Una vez terminaron de desayunar, se desvió hacia al aeropuerto, lo cual la sorprendió totalmente porque pensaba que iban a saltar de paracaídas y le dijo que no se sentía lista para eso. Al final era un paseo en helicóptero, para ver toda la ciudad y en ese momento pensó que él le iba a proponer, pero no pasó. Cuando aterrizaron, Linda cuenta que se sorprendió pensando que si eso era una sorpresa por su cumpleaños, cómo sería entonces la propuesta de matrimonio.

Después de dar vueltas por otras áreas de la ciudad, se acercaron al Cerro Ancón.

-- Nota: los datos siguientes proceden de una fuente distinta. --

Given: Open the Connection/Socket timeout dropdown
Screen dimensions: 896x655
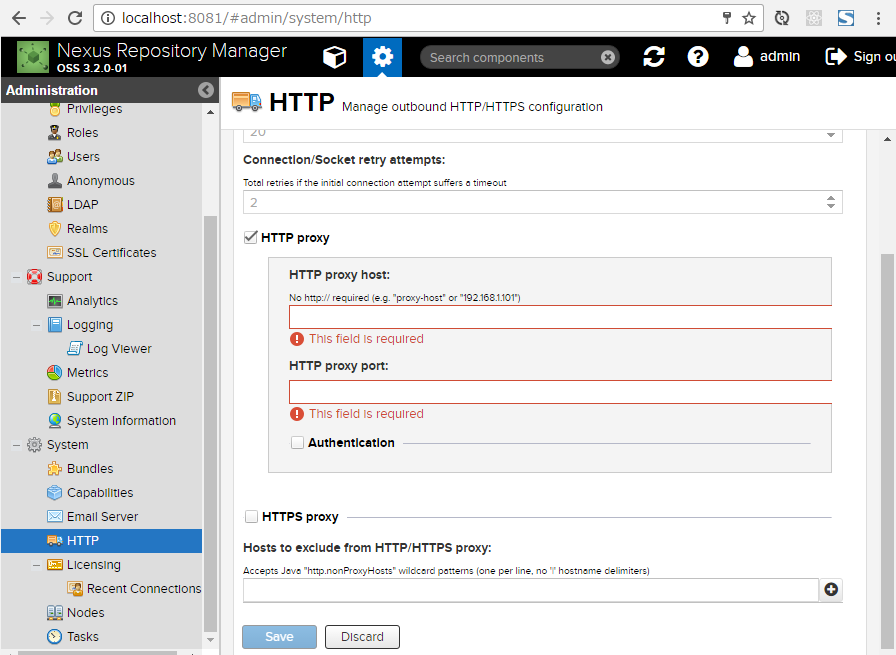Looking at the screenshot, I should click(830, 133).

Una vez llegaron a la cima y luego de conversar un rato,  Saúl le propuso tomarse una foto juntos, pero en realidad estaba a punto de grabar uno de los momentos más felices de su vida. Cuando regresó para posar junto a Linda, se puso de rodillas y le preguntó si quería casarse con él. Linda le dijo que SÍ, una vez pudo volver a hablar, porque había quedado muda de la emoción. Dice que el descenso del cerro fue sin duda el más feliz de su vida.

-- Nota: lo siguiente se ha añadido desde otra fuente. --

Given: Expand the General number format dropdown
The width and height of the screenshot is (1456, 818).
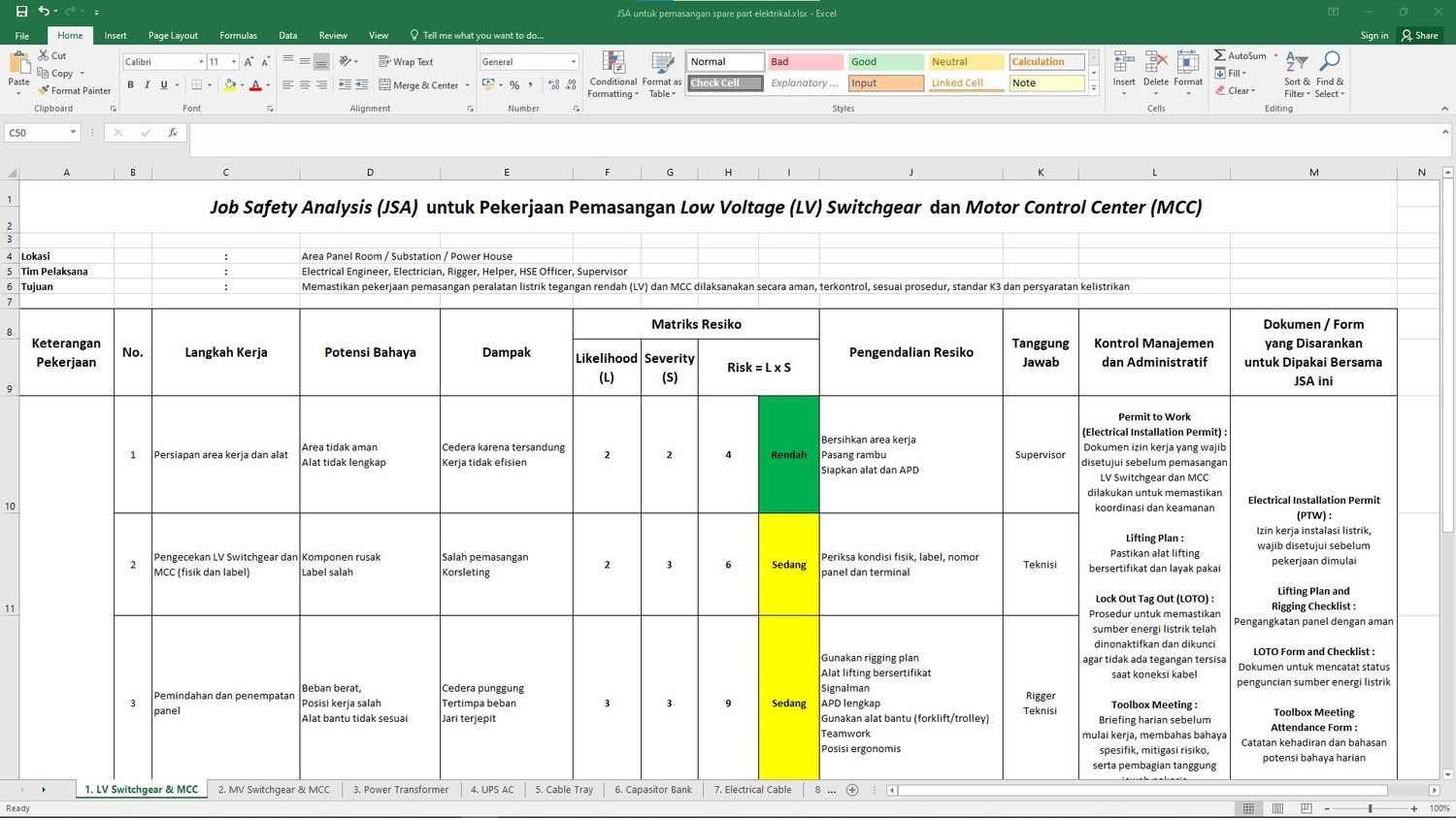Looking at the screenshot, I should point(573,62).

Meses más tarde nos fuimos hasta el Valle de Antón para cerrar el año con broche de oro. No solo nos tocaba trabajar con una hermosa y divertida pareja, sino que los paisajes, decoración, discursos, invitados y sorpresas, hicieron que fuera una fiesta que daba momentos de sobra para capturar.

Creo que no me equivoco al decir que esta boda fue una navidad adelantada para todos. Y es que, además de la rumba que se armaron, la alegría, amor y emoción estuvo presente durante toda la celebración. Al final del día, lo más importante de las bodas, son los bellos sentimientos que provocan y en esta hubo de sobra.

¡Muchas felicidades Linda y Saul! ¡Que Dios bendiga su unión hoy y siempre!

        

 

    

 

 

  • Hola, liz. me està encantando cada vez mas tu trabajo de bodas. a pesar de que te veo màs en sesiones fotograficas, dejame decirte que tu trabjo de boda es increible. felicidades liz, saludos desde baranquilla. espero poder conocerte algun dia e interactuar.